Place the certificate in the $JAVA_HOME/jre/lib/security directory, remember that the jre of the JDK is the environment used by the project! ! !
or:
System.setProperty("javax.net.ssl.trustStore", "你的jssecacerts证书路径");
You can change the password and run the command in the security directory
keytool -storepasswd -new xxxcom -keystore cacerts
You can modify the password and use the command after modifying it
keytool -list -v -keystore cacerts
When viewing the information of the file, it will prompt that you need a password to view it. If the input password matches the modified password, it means that the modification has been successful.
PS: At this point, you can successfully use ssl. In addition, based on the file jssecacerts generated just now, you can generate a cer file.
The command is as follows
keytool -export -alias xxx.com-1 -keystore jssecacerts -rfc -file xxx.cer
As mentioned above, the default naming alias in the previous tool class was to add "-1". The password set using InstallCert must be the same as the password in the cacherts file.

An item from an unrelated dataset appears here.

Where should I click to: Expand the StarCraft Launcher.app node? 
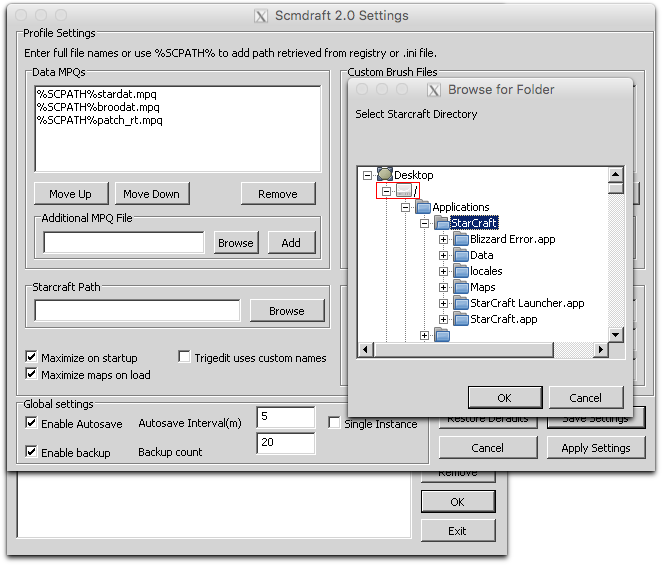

If you have modified the password, you need to modify the corresponding password string in the InstallCert class, otherwise the following exception will be:
java.security.UnrecoverableKeyException: Password verification failed
2. Ignore the certificate trust issue
Source code: http://mengyang.iteye.com/blog/575671
Be sure to note that you need to call the methods described in the article before the connection is created, like this:
trustAllHttpsCertificates();HostnameVerifier hv = new HostnameVerifier() { public boolean verify(String urlHostName, SSLSession session) { return true; } };HttpsURLConnection.setDefaultHostnameVerifier(hv);connection = (HttpURLConnection) url.openConnection();OK, both methods have been tried and worked.
Summarize
The above is the entire content of this article about the solution to the problem of untrusted https request SSL in Java. I hope it will be helpful to everyone. Interested friends can continue to refer to other related topics on this site. If there are any shortcomings, please leave a message to point it out. Thank you friends for your support for this site!